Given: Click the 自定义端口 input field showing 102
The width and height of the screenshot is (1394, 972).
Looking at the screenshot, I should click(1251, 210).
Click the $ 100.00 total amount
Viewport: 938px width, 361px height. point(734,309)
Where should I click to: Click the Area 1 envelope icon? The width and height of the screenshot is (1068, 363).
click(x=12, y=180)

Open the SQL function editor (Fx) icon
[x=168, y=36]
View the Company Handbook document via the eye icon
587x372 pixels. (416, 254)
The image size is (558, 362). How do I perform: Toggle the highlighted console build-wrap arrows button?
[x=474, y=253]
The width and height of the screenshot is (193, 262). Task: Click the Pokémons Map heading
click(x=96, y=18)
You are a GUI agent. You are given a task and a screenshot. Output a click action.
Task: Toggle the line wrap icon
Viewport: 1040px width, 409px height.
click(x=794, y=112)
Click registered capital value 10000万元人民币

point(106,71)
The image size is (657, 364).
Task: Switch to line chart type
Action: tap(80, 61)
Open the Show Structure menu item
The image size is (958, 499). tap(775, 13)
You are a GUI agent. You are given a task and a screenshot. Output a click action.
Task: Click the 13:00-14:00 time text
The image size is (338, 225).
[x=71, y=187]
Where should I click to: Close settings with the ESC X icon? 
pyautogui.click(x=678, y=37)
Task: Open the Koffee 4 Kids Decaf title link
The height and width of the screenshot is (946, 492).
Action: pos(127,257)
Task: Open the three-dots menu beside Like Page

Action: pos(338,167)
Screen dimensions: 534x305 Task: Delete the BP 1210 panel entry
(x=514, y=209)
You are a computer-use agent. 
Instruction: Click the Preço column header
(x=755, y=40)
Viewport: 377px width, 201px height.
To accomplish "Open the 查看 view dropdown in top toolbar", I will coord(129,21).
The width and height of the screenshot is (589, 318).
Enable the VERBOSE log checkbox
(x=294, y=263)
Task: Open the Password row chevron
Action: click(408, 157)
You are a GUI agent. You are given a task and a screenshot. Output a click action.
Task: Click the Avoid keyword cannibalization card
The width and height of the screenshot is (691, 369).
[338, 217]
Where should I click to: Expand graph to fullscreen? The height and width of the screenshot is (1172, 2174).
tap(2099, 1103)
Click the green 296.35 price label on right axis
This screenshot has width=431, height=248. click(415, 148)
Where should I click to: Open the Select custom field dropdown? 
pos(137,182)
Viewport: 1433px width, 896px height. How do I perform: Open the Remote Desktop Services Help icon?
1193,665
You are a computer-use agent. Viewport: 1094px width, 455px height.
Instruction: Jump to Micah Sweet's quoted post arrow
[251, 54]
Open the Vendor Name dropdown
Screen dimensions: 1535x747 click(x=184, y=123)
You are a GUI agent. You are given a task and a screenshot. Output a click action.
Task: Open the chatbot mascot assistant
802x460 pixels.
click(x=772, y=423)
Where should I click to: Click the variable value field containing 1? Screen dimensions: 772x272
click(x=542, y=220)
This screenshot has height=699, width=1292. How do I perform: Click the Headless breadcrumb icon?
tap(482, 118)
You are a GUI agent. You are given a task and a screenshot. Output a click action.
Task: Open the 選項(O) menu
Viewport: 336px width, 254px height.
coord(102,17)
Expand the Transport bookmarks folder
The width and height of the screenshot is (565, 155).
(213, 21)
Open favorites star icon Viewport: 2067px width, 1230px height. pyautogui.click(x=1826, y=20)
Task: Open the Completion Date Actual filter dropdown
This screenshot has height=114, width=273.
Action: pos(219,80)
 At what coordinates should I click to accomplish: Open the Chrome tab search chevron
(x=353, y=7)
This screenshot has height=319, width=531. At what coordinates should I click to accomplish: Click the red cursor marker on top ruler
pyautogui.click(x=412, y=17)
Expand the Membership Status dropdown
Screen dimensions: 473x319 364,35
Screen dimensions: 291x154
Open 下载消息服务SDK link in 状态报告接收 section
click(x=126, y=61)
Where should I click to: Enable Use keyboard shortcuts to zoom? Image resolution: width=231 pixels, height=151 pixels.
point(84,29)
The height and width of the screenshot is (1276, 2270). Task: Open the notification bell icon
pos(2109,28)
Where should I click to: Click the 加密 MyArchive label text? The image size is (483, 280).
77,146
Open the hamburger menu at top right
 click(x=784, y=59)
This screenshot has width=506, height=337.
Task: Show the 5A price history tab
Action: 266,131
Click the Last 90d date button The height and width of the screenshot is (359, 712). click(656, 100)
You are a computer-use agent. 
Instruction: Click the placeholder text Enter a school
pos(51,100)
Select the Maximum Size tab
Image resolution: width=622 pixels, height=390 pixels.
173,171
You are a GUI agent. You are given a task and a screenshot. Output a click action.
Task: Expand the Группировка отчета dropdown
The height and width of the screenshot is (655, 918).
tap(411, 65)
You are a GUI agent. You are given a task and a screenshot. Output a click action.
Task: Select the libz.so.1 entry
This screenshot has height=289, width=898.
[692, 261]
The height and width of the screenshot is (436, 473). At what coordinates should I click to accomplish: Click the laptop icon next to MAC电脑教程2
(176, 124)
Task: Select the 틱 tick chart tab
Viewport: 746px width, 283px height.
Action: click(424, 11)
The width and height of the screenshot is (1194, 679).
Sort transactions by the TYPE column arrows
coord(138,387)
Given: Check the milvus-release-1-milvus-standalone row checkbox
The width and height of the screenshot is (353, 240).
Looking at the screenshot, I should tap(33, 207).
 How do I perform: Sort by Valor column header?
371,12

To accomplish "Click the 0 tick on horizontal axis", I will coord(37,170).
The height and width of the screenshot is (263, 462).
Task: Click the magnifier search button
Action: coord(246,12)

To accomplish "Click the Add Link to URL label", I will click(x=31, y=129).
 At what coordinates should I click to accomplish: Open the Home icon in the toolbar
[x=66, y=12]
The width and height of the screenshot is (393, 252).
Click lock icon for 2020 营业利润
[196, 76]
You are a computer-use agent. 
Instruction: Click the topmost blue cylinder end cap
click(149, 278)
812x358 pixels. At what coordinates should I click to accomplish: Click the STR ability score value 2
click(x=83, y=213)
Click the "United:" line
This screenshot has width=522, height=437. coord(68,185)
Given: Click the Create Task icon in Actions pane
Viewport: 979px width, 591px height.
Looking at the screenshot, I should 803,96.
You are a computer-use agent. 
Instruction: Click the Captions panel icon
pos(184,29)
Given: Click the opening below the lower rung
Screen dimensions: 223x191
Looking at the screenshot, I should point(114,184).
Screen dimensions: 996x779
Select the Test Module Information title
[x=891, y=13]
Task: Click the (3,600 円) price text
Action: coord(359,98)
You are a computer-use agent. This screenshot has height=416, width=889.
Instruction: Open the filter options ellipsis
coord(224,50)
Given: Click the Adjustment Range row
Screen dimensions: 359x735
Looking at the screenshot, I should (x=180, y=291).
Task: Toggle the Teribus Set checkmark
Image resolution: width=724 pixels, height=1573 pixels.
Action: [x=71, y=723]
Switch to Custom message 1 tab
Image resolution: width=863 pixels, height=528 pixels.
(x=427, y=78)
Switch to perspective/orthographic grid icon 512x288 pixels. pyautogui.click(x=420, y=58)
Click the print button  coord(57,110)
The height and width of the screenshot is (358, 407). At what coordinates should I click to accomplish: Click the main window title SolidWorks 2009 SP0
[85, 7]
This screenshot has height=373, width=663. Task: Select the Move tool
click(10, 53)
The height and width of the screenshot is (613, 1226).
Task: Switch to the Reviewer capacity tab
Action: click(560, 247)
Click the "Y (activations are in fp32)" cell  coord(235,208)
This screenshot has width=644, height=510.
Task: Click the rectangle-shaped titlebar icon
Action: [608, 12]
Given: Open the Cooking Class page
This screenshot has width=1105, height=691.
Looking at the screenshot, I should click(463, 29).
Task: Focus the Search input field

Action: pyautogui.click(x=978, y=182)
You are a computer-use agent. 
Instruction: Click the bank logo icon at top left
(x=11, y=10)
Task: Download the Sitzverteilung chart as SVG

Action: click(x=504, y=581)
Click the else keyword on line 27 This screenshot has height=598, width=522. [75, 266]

=-=-=

▶ Problem to work on: In the data from the line with "Task: Select the 틱 tick chart tab" to the line with "click(x=83, y=213)", change "Valor" to "Amount" and give those lines back with nothing else altered.

▶ Result:
Task: Select the 틱 tick chart tab
Viewport: 746px width, 283px height.
Action: click(424, 11)
The width and height of the screenshot is (1194, 679).
Sort transactions by the TYPE column arrows
coord(138,387)
Given: Check the milvus-release-1-milvus-standalone row checkbox
The width and height of the screenshot is (353, 240).
Looking at the screenshot, I should tap(33, 207).
 How do I perform: Sort by Amount column header?
371,12

To accomplish "Click the 0 tick on horizontal axis", I will coord(37,170).
The height and width of the screenshot is (263, 462).
Task: Click the magnifier search button
Action: coord(246,12)

To accomplish "Click the Add Link to URL label", I will click(x=31, y=129).
 At what coordinates should I click to accomplish: Open the Home icon in the toolbar
[x=66, y=12]
The width and height of the screenshot is (393, 252).
Click lock icon for 2020 营业利润
[196, 76]
You are a computer-use agent. 
Instruction: Click the topmost blue cylinder end cap
click(149, 278)
812x358 pixels. At what coordinates should I click to accomplish: Click the STR ability score value 2
click(x=83, y=213)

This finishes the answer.